Berbagai studi menunjukkan bahwa daun salam mengandung senyawa aktif seperti flavonoid, eugenol, tanin, dan minyak atsiri yang bersifat antioksidan, antidiabetik, antiinflamasi, dan antihipertensi. Di Jepang dan Korea Selatan, ekstrak daun salam mulai digunakan dalam formulasi teh herbal, suplemen pengatur gula darah, bahkan produk perawatan kulit dengan klaim detoksifikasi.
Australia dan Belanda, yang konsumsi rempah-rempahnya tinggi karena industri kuliner dan kesehatan naturalnya berkembang pesat, menjadikan daun salam sebagai komponen dalam bumbu kering instan, kaldu herbal, dan produk ritel rempah olahan.
Meski manfaatnya luas dan pasarnya cukup loyal, ekspor daun salam RI justru menunjukkan tren penurunan sejak 2022. Volume ekspor yang sempat mencapai hampir 70 ton di 2019 dan 2021, kini tinggal 23 ton di 2024. Nilai ekspornya pun menurun hampir separuh dibandingkan tiga tahun lalu.
Salah satu penyebab utama selain Pandemi Covid-19 adalah ketersediaan bahan baku yang tidak terstandarisasi dan kurangnya pengolahan pascapanen yang memenuhi standar ekspor.
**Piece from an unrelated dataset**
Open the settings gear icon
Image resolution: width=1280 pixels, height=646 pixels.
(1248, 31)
Banyak produk daun salam dari Indonesia masih dijual dalam bentuk utuh, tanpa proses pengeringan yang memenuhi standar kebersihan dan kadar air rendah.
Selain itu, perubahan regulasi importasi di negara tujuan seperti Jepang dan Eropa ikut memperketat masuknya produk rempah dari negara berkembang. Jepang misalnya, kini mewajibkan sertifikasi bebas pestisida dan pengujian logam berat yang belum semua eksportir kecil di Indonesia bisa penuhi.
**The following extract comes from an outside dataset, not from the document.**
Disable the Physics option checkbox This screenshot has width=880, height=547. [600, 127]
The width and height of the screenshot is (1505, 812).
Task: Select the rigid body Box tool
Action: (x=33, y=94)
Meski nilai ekspor total turun, Jepang justru menjadi pasar paling aktif dan konsisten. Pada tahun 2024, nilai ekspor daun salam Indonesia ke Jepang naik tajam menjadi US$66.726, tertinggi sepanjang enam tahun terakhir. Ini menunjukkan bahwa meskipun pasar global menyempit, negara-negara yang menghargai nilai fungsional daun salam justru memperbesar permintaannya.
Korea Selatan juga menunjukkan lonjakan permintaan dengan pembelian senilai US$16.608, naik signifikan dari hanya US$6.604 di tahun sebelumnya. Sementara itu, Australia dan Belanda yang sempat menjadi pasar dominan, kini menunjukkan penurunan akibat regulasi dan persaingan dari negara pemasok lain seperti India dan Sri Lanka.
Negara Tujuan Ekspor Daun Salam RI dengan Nilai Terbesar
Pasar global untuk daun herbal dan rempah alami diperkirakan akan terus tumbuh seiring meningkatnya tren gaya hidup sehat, konsumsi plant-based, serta minat terhadap pengobatan natural.
Dalam laporan Allied Market Research, pasar bahan herbal dunia diperkirakan tumbuh rata-rata 7% per tahun hingga 2030.
Indonesia sebagai rumah bagi ratusan jenis rempah, termasuk daun salam endemik tropis, seharusnya bisa menjadi pemain utama.
Namun untuk itu, dibutuhkan standarisasi hulu-hilir, pelatihan petani, penguatan koperasi rempah, serta insentif ekspor bagi UMKM yang bergerak di bidang rempah olahan.